Seeing this style made really made me curious so one day I went up to Michael and asked him. “I don’t get it! You can’t be a positive person all of the time. How do you do it?”
Michael replied, :”Each morning I wake up and say to myself – You have two choices today. You can choose to be in a good mood or you can choose to be in a bad mood. Each time something bad happens I can choose to be a victim, or I can choose to learn from it. I choose to learn from it. Every time someone comes to me complaining, I can choose to accept their complaining, or I can point out the positive side of life.”
“Yeah, right, it’s not that easy,” I protested.
“Yes, it is,” Michael said. “Life is all about choices. When you cut away all the junk, every situation is a choice. You choose how you react to situations. You choose how people affect your mood. Your bottom line: It’s your choice how you live your life.”
I reflected on what Michael said. Soon thereafter I left the tower industry to start my own business. We lost touch, but I often thought about him when I made a choice about life instead of reacting to it.
Several years later, I heard that Michael was involved in a serious accident, falling some 60 feet from a communications tower. After 18 hours of surgery and weeks of intensive care, Michael was released from the hospital with steel rods in his back.
I saw Michael about six months after the accident. When I asked him how he was, he relied “If I were any better, I’d be twins! Wanna see my scars?”
I declined to see his wounds, but did ask him what went through his mind as the accident took place. “The first thing was the well-being of my soon-to-be born daughter” Michael replied. “Then, as I lay on the ground, I remembered I had two choices. I could choose to live or I could choose to die. I chose to live.”
“Weren’t you scared? Did you lose consciousness?” I asked.
Michael continued, “….the paramedics were great. They kept telling me I was going to be fine. But when they wheeled me into the ER and I saw the expressions on the faces of the doctors and nurses, I got really scared. In their eyes I read “he’s a dead man”. I knew I needed to take action.”
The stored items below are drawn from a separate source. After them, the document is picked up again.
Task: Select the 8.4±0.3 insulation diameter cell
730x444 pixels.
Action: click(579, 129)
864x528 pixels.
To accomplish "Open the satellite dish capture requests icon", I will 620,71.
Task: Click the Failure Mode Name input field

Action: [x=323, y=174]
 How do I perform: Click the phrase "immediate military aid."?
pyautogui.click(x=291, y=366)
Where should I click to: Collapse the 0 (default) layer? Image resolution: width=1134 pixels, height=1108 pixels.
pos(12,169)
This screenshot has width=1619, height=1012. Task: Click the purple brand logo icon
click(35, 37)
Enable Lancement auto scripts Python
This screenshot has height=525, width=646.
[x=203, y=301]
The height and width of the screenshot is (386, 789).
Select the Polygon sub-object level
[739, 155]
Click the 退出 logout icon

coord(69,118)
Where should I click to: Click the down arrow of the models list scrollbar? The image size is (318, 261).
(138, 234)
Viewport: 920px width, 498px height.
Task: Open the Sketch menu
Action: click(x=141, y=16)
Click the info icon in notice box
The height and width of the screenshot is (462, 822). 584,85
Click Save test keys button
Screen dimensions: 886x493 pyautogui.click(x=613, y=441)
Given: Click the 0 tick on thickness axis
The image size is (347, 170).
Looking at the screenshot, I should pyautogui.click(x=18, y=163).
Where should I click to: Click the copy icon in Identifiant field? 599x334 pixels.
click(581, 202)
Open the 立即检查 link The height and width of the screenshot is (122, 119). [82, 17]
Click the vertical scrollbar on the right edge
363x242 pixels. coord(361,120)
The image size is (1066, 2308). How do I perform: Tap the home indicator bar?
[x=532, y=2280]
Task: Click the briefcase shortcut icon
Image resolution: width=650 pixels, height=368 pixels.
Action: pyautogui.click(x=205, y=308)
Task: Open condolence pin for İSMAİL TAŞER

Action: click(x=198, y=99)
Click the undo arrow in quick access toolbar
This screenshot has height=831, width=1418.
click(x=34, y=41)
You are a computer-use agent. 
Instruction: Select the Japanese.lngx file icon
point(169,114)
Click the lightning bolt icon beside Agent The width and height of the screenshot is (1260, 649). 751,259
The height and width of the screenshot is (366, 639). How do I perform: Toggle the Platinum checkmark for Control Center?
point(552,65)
“What did you do?” I asked.
”Well, there was a big burly nurse shouting questions at me,” said Michael. “She asked if I was allergic to anything.
“Yes,” I replied. The doctors and nurses stopped working as they waited for my reply. “Gravity.”
Over their laughter, I told them, “I am choosing to live. Operate on me as if I am alive, not dead.”
Michael lived, thanks to the skill of his doctors, but also because of his amazing attitude. I learned from him that every day we have the choice to live fully.
Attitude is, after all, everything. Today is the tomorrow you worried about yesterday.